Re: [RFC] postcopy livemigration proposal

Avi Kivity <avi@xxxxxxxxxx> · Mon, 08 Aug 2011 15:38:54 +0300

On 08/08/2011 06:24 AM, Isaku Yamahata wrote:
This mail is on "Yabusame: Postcopy Live Migration for Qemu/KVM"
on which we'll give a talk at KVM-forum.
The purpose of this mail is to letting developers know it in advance
so that we can get better feedback on its design/implementation approach
early before our starting to implement it.

Interesting; what is the impact of increased latency on memory reads?

There are several design points.
   - who takes care of pulling page contents.
     an independent daemon vs a thread in qemu
     The daemon approach is preferable because an independent daemon would
     easy for debug postcopy memory mechanism without qemu.
     If required, it wouldn't be difficult to convert a daemon into
     a thread in qemu

Isn't this equivalent to touching each page in sequence?

Care must be taken that we don't post too many requests, or it could 
affect the latency of synchronous accesses by the guest.

   - connection between the source and the destination
     The connection for live migration can be re-used after sending machine
     state.

   - transfer protocol
     The existing protocol that exists today can be extended.
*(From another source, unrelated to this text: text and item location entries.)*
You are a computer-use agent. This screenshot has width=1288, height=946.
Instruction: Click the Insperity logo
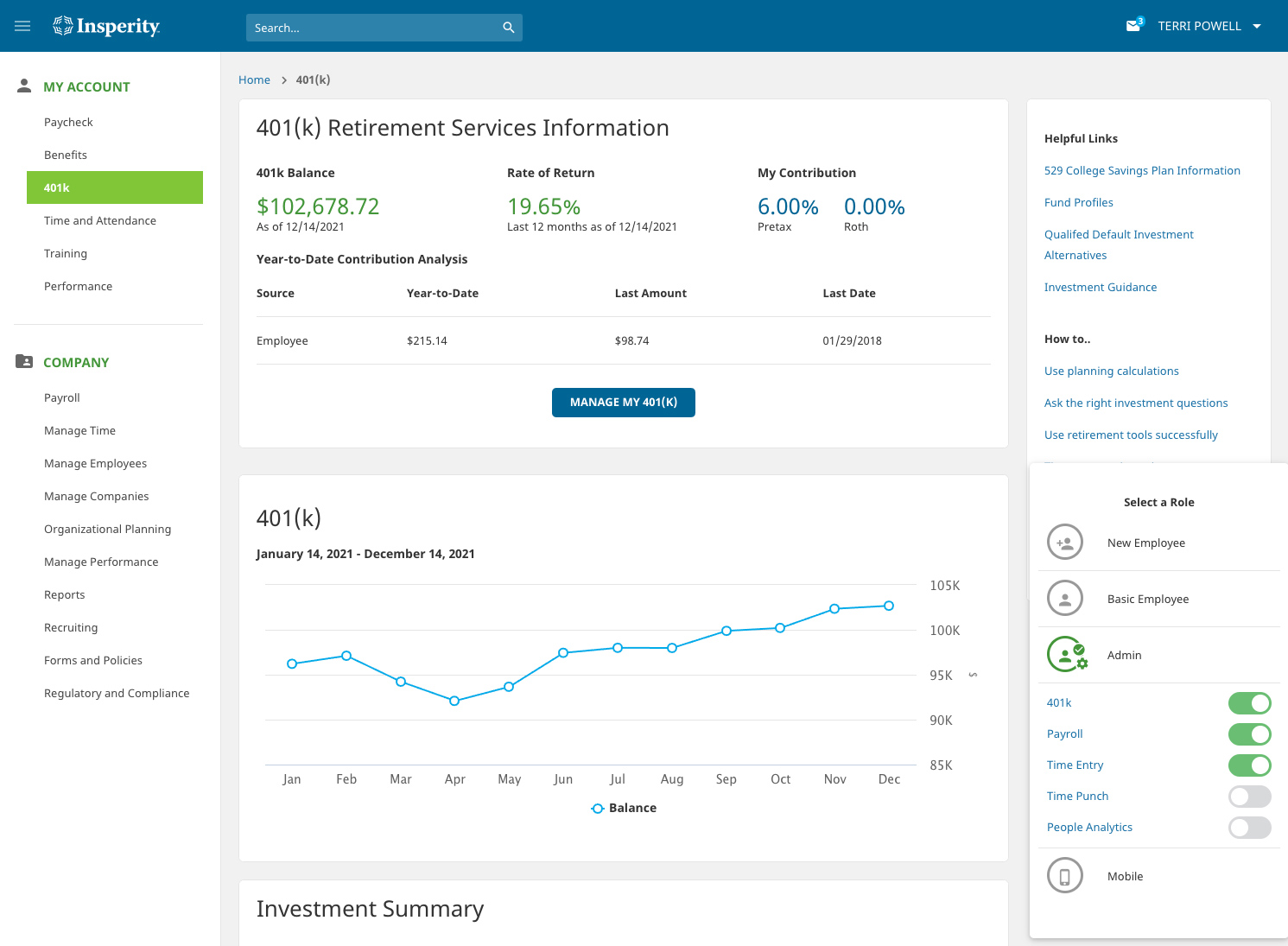(x=106, y=26)
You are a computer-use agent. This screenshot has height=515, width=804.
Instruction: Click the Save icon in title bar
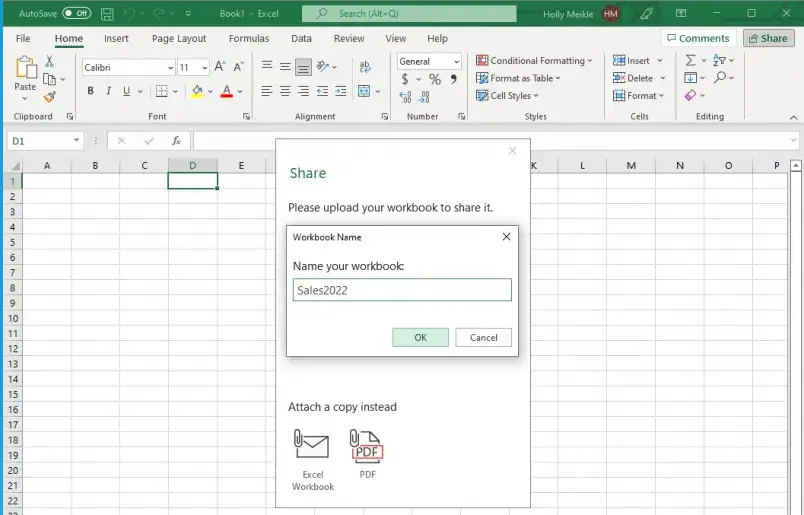[106, 13]
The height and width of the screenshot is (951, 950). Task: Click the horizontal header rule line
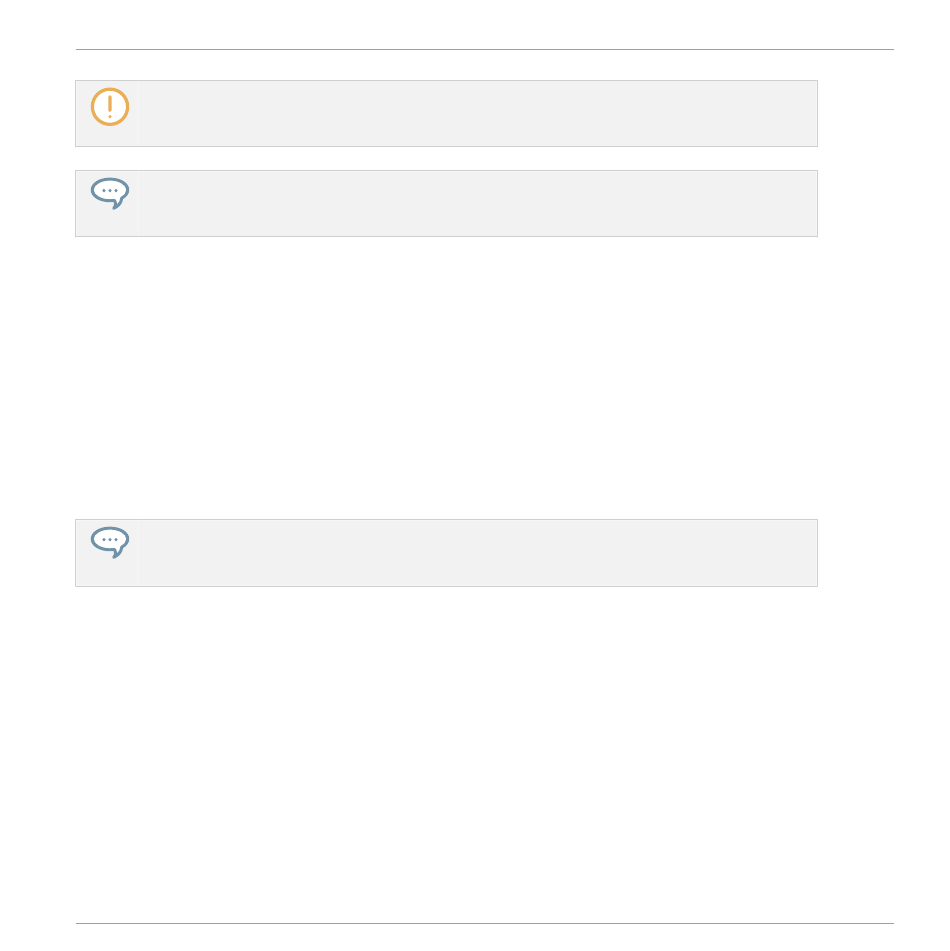(485, 50)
   - hooking guest RAM access
     Introduce a character device to handle page fault.
     When page fault occurs, it queues page request up to user space daemon
     at the destination. And the daemon pulls page contents from the source
     and serves it into the character device. Then the page fault is resovlved.

This doesn't play well with host swapping, transparent hugepages, or 
ksm, does it?

I see you note this later on.

* More on hooking guest RAM access
There are several candidate for the implementation. Our preference is
character device approach.

   - inserting hooks into everywhere in qemu/kvm
     This is impractical

   - backing store for guest ram
     a block device or a file can be used to back guest RAM.
     Thus hook the guest ram access.

     pros
     - new device driver isn't needed.
     cons
     - future improvement would be difficult
     - some KVM host feature(KSM, THP) wouldn't work

   - character device
     qemu mmap() the dedicated character device, and then hook page fault.

     pros
     - straght forward approach
     - future improvement would be easy
     cons
     - new driver is needed
     - some KVM host feature(KSM, THP) wouldn't work
       They checks if a given VMA is anonymous. This can be fixed.

   - swap device
     When creating guest, it is set up as if all the guest RAM is swapped out
     to a dedicated swap device, which may be nbd disk (or some kind of user
     space block device, BUSE?).
     When the VM tries to access memory, swap-in is triggered and IO to the
     swap device is issued. Then the IO to swap is routed to the daemon
     in user space with nbd protocol (or BUSE, AOE, iSCSI...). The daemon pulls
     pages from the migration source and services the IO request.

     pros
     - After the page transfer is complete, everything is same as normal case.
     - no new device driver isn't needed
     cons
     - future improvement would be difficult
     - administration: setting up nbd, swap device

Using a swap device would be my preference.  We'd still be using 
anonymous memory so thp/ksm/ordinary swap still work.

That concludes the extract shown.